The Chameleons Sotto Cieli Color Cenere


Introduzione

Agli albori degli anni Ottanta, nel Regno Unito, vi fu un rigoglio di atmosfere musicali nel segno del post punk che recò alla formazione di molti gruppi la cui cifra esistenzialistica si tradusse nella nascita di uno stile inconfondibile, in seguito divenuto epigonico. In particolare, attorno agli agglomerati urbani di grandi città industriali quali, Manchester, Liverpool, Sheffield, ebbe a coagularsi quel precipuo movimento musicale, ma più latamente culturale, che fu etichettato come “New Wave”. La New Wave fruttificò copiosamente, dando alla musica coeva esempi di grandi formazioni che influenzeranno decine di altre band nei decenni a venire. Nel dettaglio, e solo per fare degli esempi tangibili, citiamo talune di queste band formidabili che calcarono il proscenio britannico in quegli anni: a Manchester nacquero i prodigiosi Joy Division che, incidendo due dischi fondamentali quali “Unknown Pleasures” e “Closer” entrarono di diritto nella grande storia del rock, divenendo materia di leggenda dopo il suicidio del loro grande leader e mentore Ian Curtis, nel 1980; i temerari Fall del grande e compianto Mark E.Smith, tra le fila dei gruppi New Wave probabilmente l’espressione più intellettuale; e, naturalmente, i Chameleons di Mark Burgess, di cui accenneremo più diffusamente nel prosieguo della nostra trattazione; a Liverpool, solo per tenerci ai più in vista, sorsero: gli Echo And The Bunnymen del grande Ian McCullough, i cui primi quattro dischi sono entrati nella storia del rock; i superbi Sound del formidabile e compianto Adrian Borland, i cui primi tre album li hanno proiettati nell’olimpo del post punk mondiale; i Teardrop Explodes del folle e geniale Julian Cope, consacrati dai loro primi due strepitosi album; a Sheffield, città di cieli plumblei dove crescono fiori d’acciaio inossidabile, nacquero i Cabaret Voltaire, gli Human League, i Clock Dva dell’algido Adi Newton, che sconvolsero con le loro chitarre il monotono sottofondo al rumor bianco delle acciaierie.

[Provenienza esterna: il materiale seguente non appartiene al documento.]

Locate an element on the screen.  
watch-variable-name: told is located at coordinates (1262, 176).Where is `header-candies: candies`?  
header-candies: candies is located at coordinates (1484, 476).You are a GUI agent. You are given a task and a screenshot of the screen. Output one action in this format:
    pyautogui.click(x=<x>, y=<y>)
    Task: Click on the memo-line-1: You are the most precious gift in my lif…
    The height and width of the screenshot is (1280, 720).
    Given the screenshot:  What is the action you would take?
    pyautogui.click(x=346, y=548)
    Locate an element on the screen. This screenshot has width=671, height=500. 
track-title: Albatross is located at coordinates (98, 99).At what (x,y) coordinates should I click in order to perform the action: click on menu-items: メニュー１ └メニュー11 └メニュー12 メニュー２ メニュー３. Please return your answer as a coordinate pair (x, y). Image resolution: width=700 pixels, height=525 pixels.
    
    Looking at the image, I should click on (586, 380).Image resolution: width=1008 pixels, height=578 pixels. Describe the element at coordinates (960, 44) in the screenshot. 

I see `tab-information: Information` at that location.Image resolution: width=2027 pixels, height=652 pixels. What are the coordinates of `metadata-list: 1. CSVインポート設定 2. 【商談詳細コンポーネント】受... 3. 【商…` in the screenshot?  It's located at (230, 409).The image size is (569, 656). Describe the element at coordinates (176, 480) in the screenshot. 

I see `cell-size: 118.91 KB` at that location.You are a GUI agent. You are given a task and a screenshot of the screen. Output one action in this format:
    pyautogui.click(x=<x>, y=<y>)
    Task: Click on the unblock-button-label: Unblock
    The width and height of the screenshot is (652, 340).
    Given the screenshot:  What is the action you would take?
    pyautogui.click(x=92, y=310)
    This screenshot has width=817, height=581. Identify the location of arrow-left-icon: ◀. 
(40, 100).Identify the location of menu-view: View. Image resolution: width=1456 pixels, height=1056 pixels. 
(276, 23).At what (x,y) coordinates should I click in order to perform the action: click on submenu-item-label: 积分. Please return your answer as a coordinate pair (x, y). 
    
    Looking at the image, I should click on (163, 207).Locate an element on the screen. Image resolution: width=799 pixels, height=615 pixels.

Polisemia del Camaleonte: nascita di una leggenda incompresa.

Descritto a grandi linee il panorama nel quale s’innestò il fenomeno della New Wave in Inghilterra, vi è da rilevare come alcuni dei gruppi summenzionati, sia pure in senso alquanto limitato, ebbero una qual certa risonanza mediatica e di pubblico. Non fu così, o almeno non nella misura in cui l’avrebbero meritata per il loro altissimo valore, per i Chameleons. Il primo nucleo della band, si costituì nel 1981 in un piccolo centro nei pressi di Manchester, Middleton, con Mark Burgess al basso e alla voce, leader riconosciuto, Dave Fielding e Reg Smithies alle chitarre, Brian Schofield alla batteria, quasi subito sostituito alle pelli da John Lever. Dopo alcuni intensi concerti nei dintorni della città mancuniana, apprezzati da una ristretta schiera di aficionados, l’occasione per far loro spiccare il volo si presentò allorquando ebbero a incrociare gli strumenti con i già celebri U2, su un piccolo palco, al Lyceum di Sheffield. La loro performance fu impressa su un nastro che, fortunosamente, almeno stando alle cronache, finì nelle mani di John Peel, storico conduttore radiofonico di Radio One, per la BBC, nelle cui sessioni si esibivano formazioni ritenute da lui meritevoli a cui veniva anche concesso il privilegio di vedere incise le loro performances, occasione grandissima vista l’ampiezza mediatica assicurata dalla popolarità del programma. John Peel s’infatuò subito di quel suono cupo e malinconico, spinto ben oltre il limite di un certo romanticismo di matrice ossianica, con l’incrocio ammaliante tra le chitarre e la voce profonda di Burgess, a creare atmosfere sospese tra rock aggressivo e oscure pulsioni melanconiche. Divennero ospiti fissi delle scalette di John Peel, a tal punto da attirare l’attenzione di produttori del calibro di Steve Lillywhite, già guru degli U2, e della Epic che avanzò loro l’offerta di incidere un singolo. Era il 1982, vedeva la luce In Shreds, il primo singolo dei Chameleons. Fu l’inizio dell’avventura sonica, che porterà la band di Middleton a incidere tre album prodigiosi dal 1983 al 1986.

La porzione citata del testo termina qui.